Con la creación de “la Casa”, el Estado ecuatoriano define a la cultura como un asunto público e incorpora a su quehacer una institución autónoma para alentar la cultura desde el espacio público. “[…] Dirigir la cultura con espíritu esencialmente nacional, en todos los aspectos posibles a fin de crear y robustecer el pensamiento científico, económico, jurídico y la sensibilidad artística de la colectividad ecuatoriana” fue el propósito fundacional de esta institución pública de la sociedad civil.

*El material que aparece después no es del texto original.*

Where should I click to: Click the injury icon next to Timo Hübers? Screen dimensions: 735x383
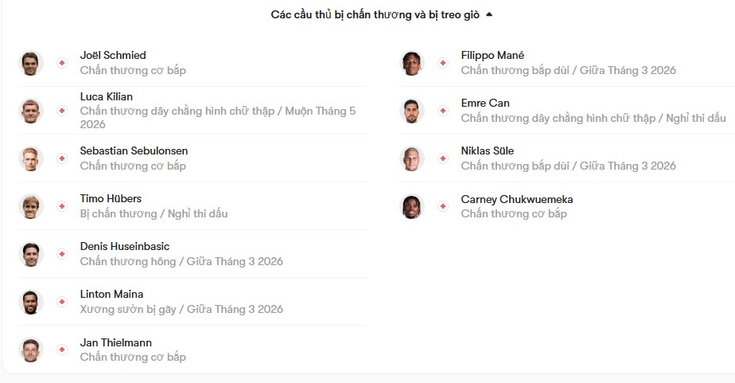click(62, 206)
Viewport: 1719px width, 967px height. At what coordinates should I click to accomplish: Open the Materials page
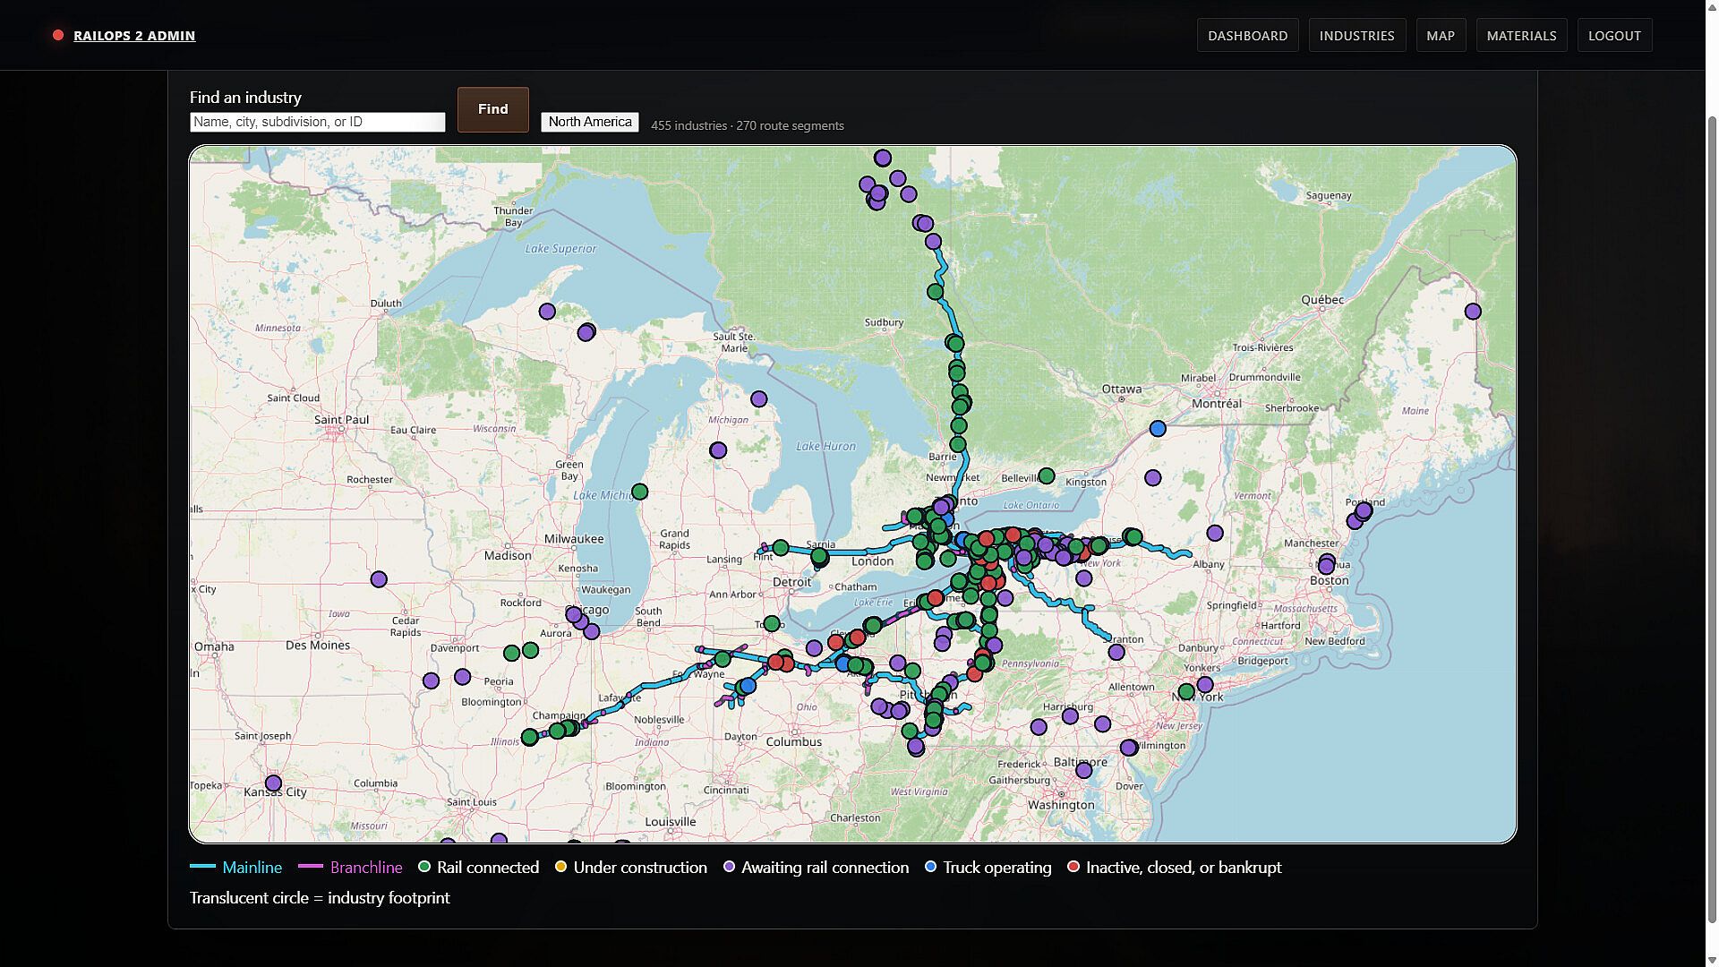point(1521,36)
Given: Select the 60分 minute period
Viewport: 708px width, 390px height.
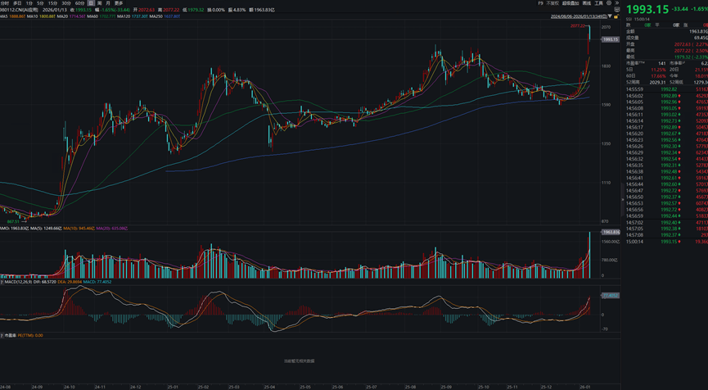Looking at the screenshot, I should (79, 3).
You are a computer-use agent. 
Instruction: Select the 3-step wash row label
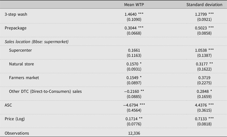pos(16,14)
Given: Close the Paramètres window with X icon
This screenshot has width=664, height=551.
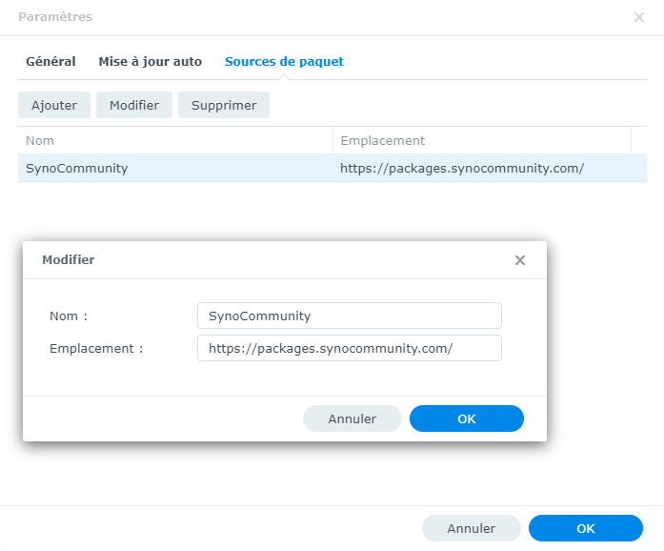Looking at the screenshot, I should pos(638,17).
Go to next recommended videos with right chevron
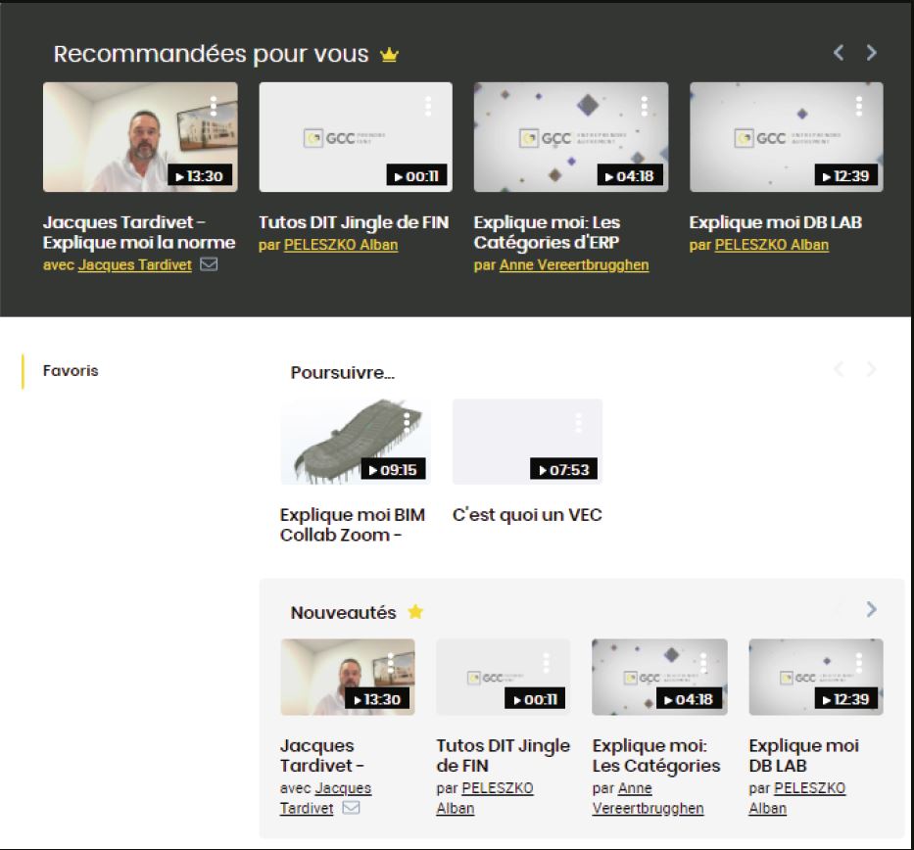 872,53
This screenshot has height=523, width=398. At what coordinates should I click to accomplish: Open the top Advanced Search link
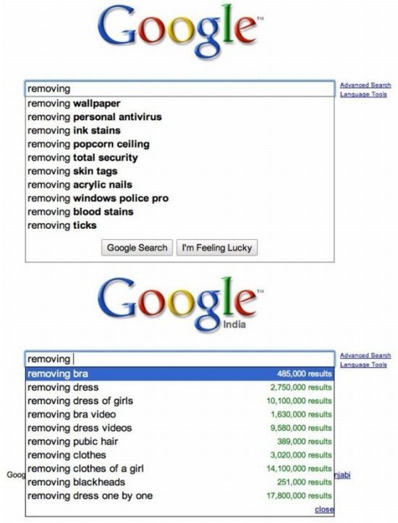[x=365, y=85]
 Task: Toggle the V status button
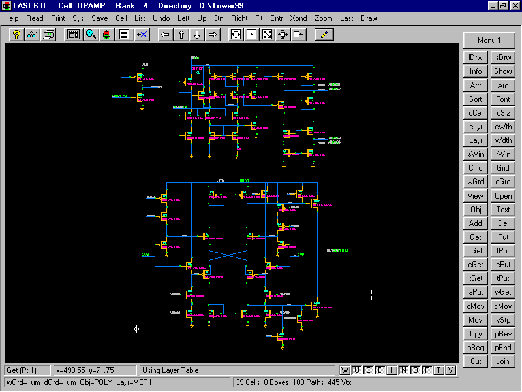450,371
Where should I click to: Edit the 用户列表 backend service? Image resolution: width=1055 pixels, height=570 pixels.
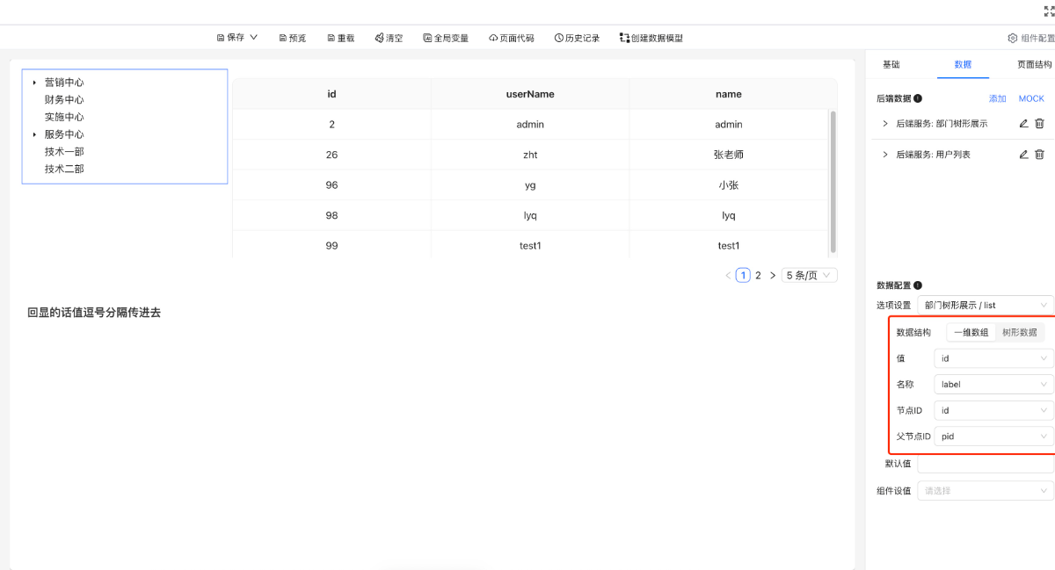1023,155
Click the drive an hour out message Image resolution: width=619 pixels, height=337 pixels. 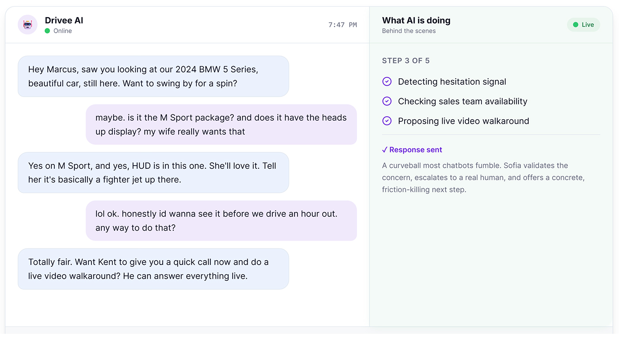tap(221, 221)
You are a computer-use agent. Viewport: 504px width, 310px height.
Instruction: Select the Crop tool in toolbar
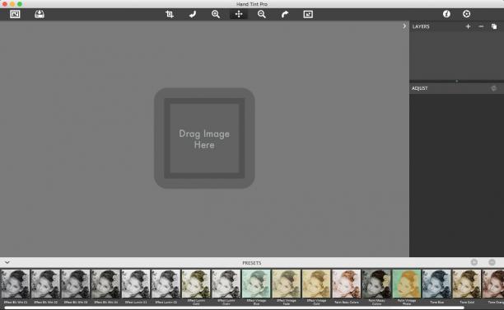(x=170, y=14)
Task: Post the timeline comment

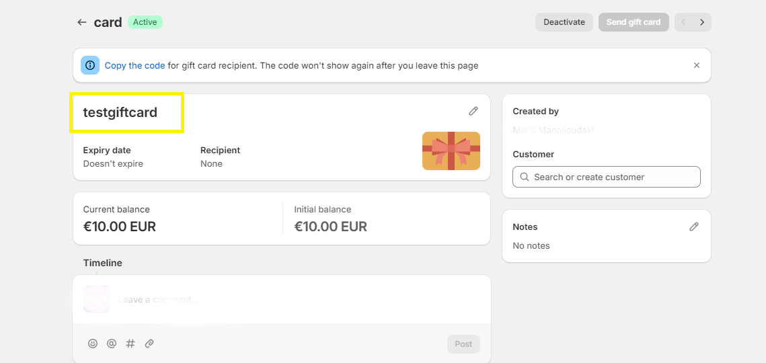Action: (463, 344)
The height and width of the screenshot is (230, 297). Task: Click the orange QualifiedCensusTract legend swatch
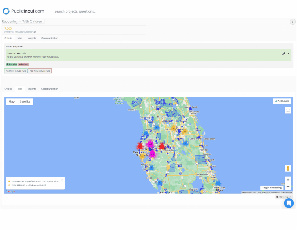(9, 181)
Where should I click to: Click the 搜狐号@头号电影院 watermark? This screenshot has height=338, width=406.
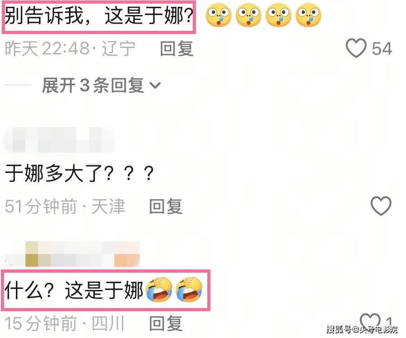tap(362, 329)
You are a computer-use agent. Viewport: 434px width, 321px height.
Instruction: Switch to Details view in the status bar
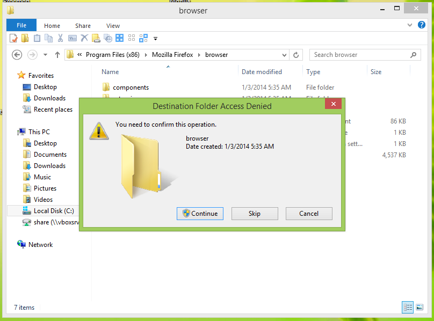[408, 307]
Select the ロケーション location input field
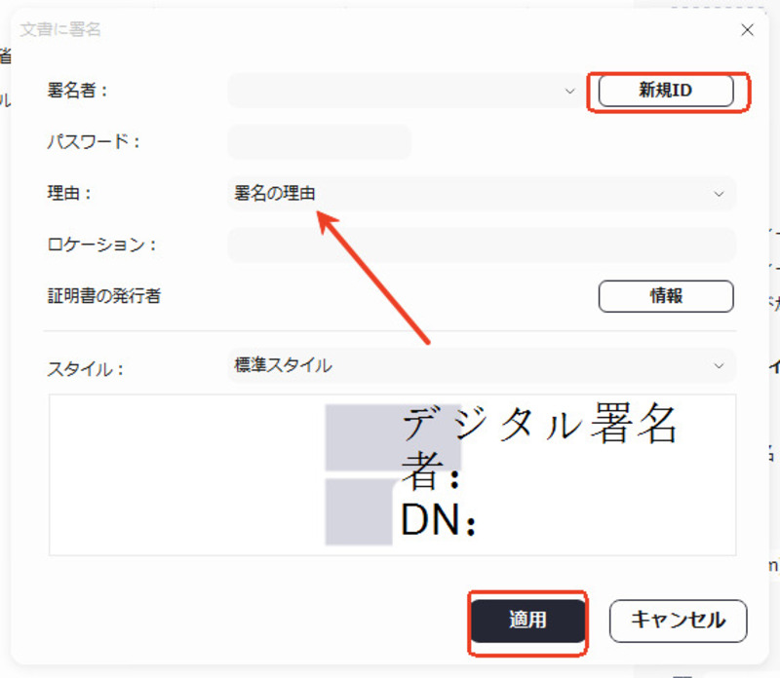Viewport: 780px width, 678px height. point(483,245)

“País chico, potencia cultural” fue la ecuación que motivó a Benjamín Carrión, fundador y primer presidente de la CCE, a alentar su presencia como un referente importante del quehacer cultural en el Ecuador, así como lo fue el Banco Central del Ecuador en la década de las dictaduras militares, hasta que la autoproclamada “Revolución ciudadana” creó el Ministerio de Cultura.
De la autonomía a la subordinación
El prometido despertar para la cultura en la “revolución ciudadana”, su marco legal, el consenso para su funcionamiento, llegó en disenso y agotamiento ya en la agonía misma del gobierno de Correa, el 30 de diciembre del 2016, cuando el Registro Oficial Nº 913 año IV, dio a luz a la Ley Orgánica de Cultura. Un conjunto de artículos que recogían como novedades los derechos y deberes culturales, el Registro Único de Artistas y Gestores Culturales (RUAC), el Sistema Nacional de Cultura y su rectoría única en el Ministerio de Cultura y Patrimonio: “[…] garantizar el ejercicio de los derechos culturales y la interculturalidad; así como ordenar la institucionalidad encargada del ámbito de la cultura y el patrimonio a través de la integración y funcionamiento del Sistema Nacional de Cultura” es el objeto de esta Ley.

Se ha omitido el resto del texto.